Gabriel Vasconcelos, da Agência iNFRA
A três dias de ver caducar a MP 1.340/2026, que instituiu os primeiros subsídios ao diesel e o imposto de 12% sobre exportação de óleo bruto, as petroleiras reunidas no IBP (Instituto Brasileiro do Petróleo, Gás Natural e Biocombustíveis) já adiantam posição contrária à extensão da taxação em alíquota menor, conforme cogitado pelo governo. Segundo a Folha de S. Paulo, o imposto poderia descer a 5% ou 6% da receita de exportação das empresas para seguir custeando as subvenções a combustíveis remanescentes.

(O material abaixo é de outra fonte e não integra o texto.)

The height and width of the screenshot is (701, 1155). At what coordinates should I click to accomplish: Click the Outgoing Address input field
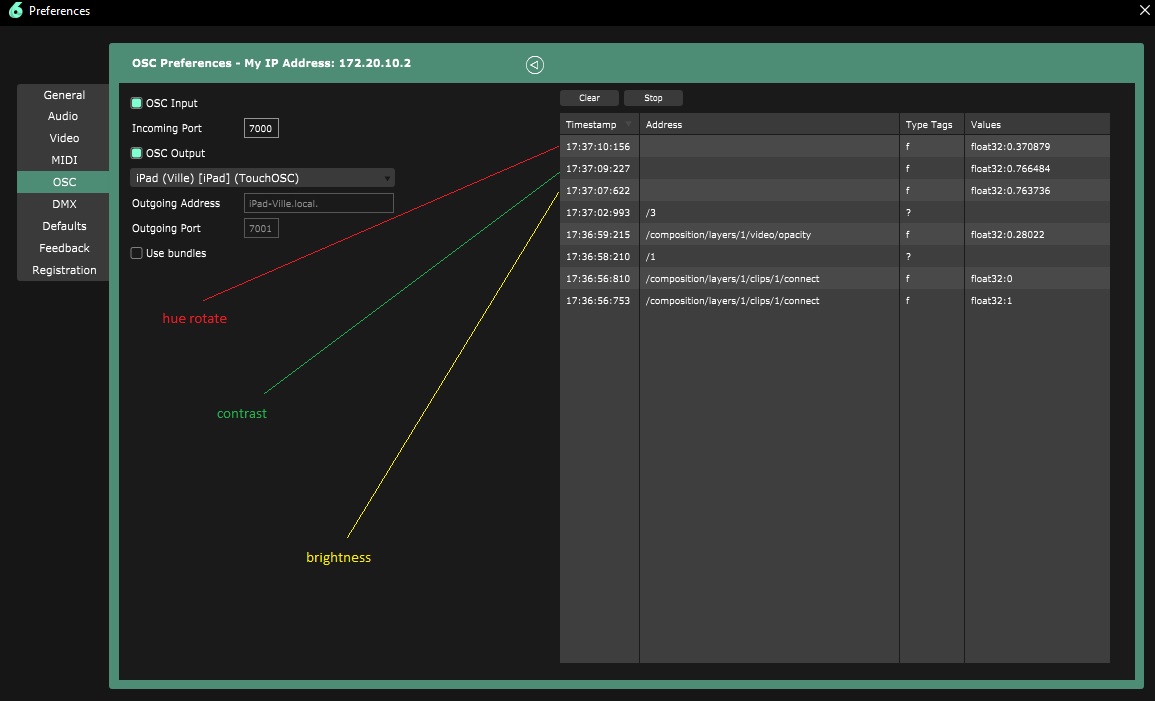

O IBP diz ter “profunda preocupação” com essa possibilidade. “A manutenção do imposto de exportação, ainda que com redução gradual das alíquotas dependendo da evolução do Brent, ampliará os impactos econômicos nos projetos de produção e nos planos de investimentos das empresas produtoras de petróleo e configurará uma continuidade da inconstitucionalidade que caracteriza esse imposto, dado o seu caráter assumidamente arrecadatório, ampliando ainda mais a insegurança jurídica no país”, escreve o IBP em nota.
A entidade lembra que o sistema fiscal brasileiro já possui mecanismo de captura das elevações dos preços internacionais do petróleo, o que tornaria o imposto de exportação “redundante, desnecessário e injustificado”.
“A eventual tentativa de manter, por meio de atos administrativos, uma política tributária concebida em medida provisória que não subsistirá no ordenamento jurídico esvazia o papel constitucional do Poder Legislativo ao não deliberar a Média Provisória”, continua a nota do IBP. Neste ponto, as petroleiras questionam a estratégia aventada pelo governo de manter a cobrança por meio de resoluções da Camex (Câmara de Comércio Exterior), órgão que tem a prerrogativa de definir as alíquotas sobre importação ou exportação de bens.
Por fim, no documento, o IBP reitera o argumento de que o imposto de exportação é uma ameaça a investimentos futuros do setor no país. “O setor de petróleo e gás demanda investimentos de elevada intensidade de capital, realizados sob horizontes de longo prazo e baseados na estabilidade das regras jurídicas”, escreve.